方法1:在foreachRDD之前,就是streams之后过滤
我取的是type值为null(不是"null")的数据
val sv= stream.map(_.value())
.filter(jd => {
val json1 = jd.substring(0, jd.lastIndexOf("}")+1)
JSON.parseObject(json1).getString("type")==null
})
sv.foreachRDD(rdd => {
方法2:在foreachRDD之后,
stream.foreachRDD(rdd => { //rdd是kafkardd
val ds: Dataset[String] = spark.createDataset(rdd.map(_.value()))
val offsetRanges: Array[OffsetRange] = rdd.asInstanceOf[HasOffsetRanges].offsetRanges
val jsondata= ds.filter(JSON.parseObject(_).getString("type")==null)
jsondata.map(j => {
val json = JSON.parseObject(j.toString)
val coupon_batch_id = json.getString("coupon_batch_id")
val prom_id = json.getString("prom_id")
val coupon_gt = json.getString("coupon_gt")
val coupon_minus = json.getString("coupon_minus")
val prom_msg = json.getString("prom_prom_msg")
val prom_key = json.getString("prom_key")
val url = json.getString("url")
val title = json.getString("title")
val img_url = json.getString("img_url")
val brand_name = json.getString("brand_name")
val cat1_id = json.getString("root_cat_id")
val cat2_id = json.getString("cat_id")
val cat3_id = json.getString("cat3_id")
val cat1_name = json.getString("cat_name_1")
val cat2_name = json.getString("cat_name_2")
val cat3_name = json.getString("cat_name_3")
val price = json.getString("platform_price")

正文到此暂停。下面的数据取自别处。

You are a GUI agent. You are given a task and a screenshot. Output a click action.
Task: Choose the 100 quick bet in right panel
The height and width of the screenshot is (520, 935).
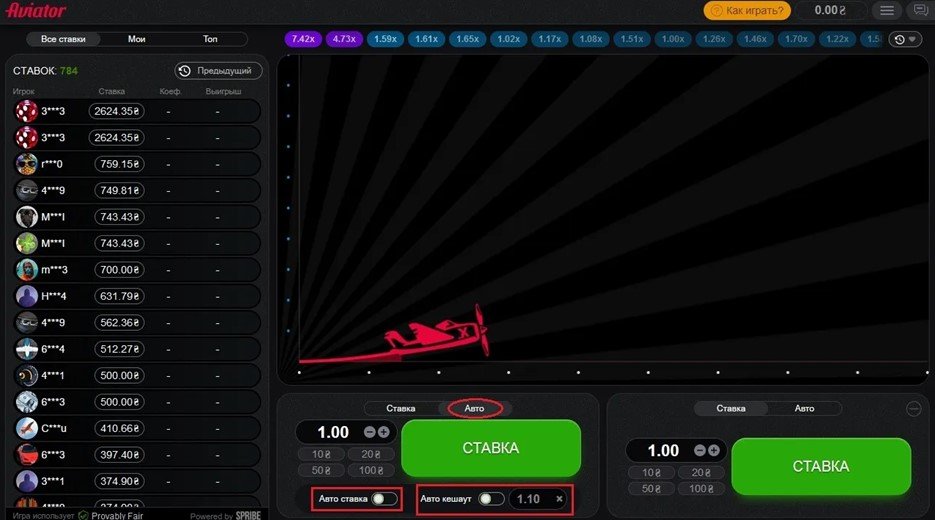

val vip_price = json.getString("vip_price")
var cp_type = ""
/**
* json串里的"coupon_deal_type": null 这个null不加引号就是空 判断需要coupon_deal_type==null, 加了引号"null"才是字符串才能用equals("null")
*/
if(prom_msg==null && coupon_gt==null) {
cp_type=0.toString
}else{
cp_type=1.toString
}
(coupon_batch_id+"-"+prom_id,coupon_gt+"-"+coupon_minus,prom_msg,prom_key,url,title,img_url,brand_name,price,vip_price,cat1_id,cat2_id,cat3_id,cat1_name,cat2_name,cat3_name,cp_type)
}).toDF("cp_id", "copn_msg ".trim, "prom_msg ".trim, "prom_key ".trim, "url ".trim, "title ".trim, "img_url ".trim, "brand_name".trim, "price ".trim, "vip_price ".trim, "cat1_id ".trim, "cat2_id ".trim, "cat3_id ".trim, "cat1_name ".trim, "cat2_name ".trim, "cat3_name ".trim, "cp_type ".trim)
.createOrReplaceTempView("cpdata")
val result = spark.sql("select * from cpdata")
result.show()
val props = new Properties()
props.setProperty("user",load.getString("jdba_user"))
props.setProperty("password",load.getString("jdbc_password"))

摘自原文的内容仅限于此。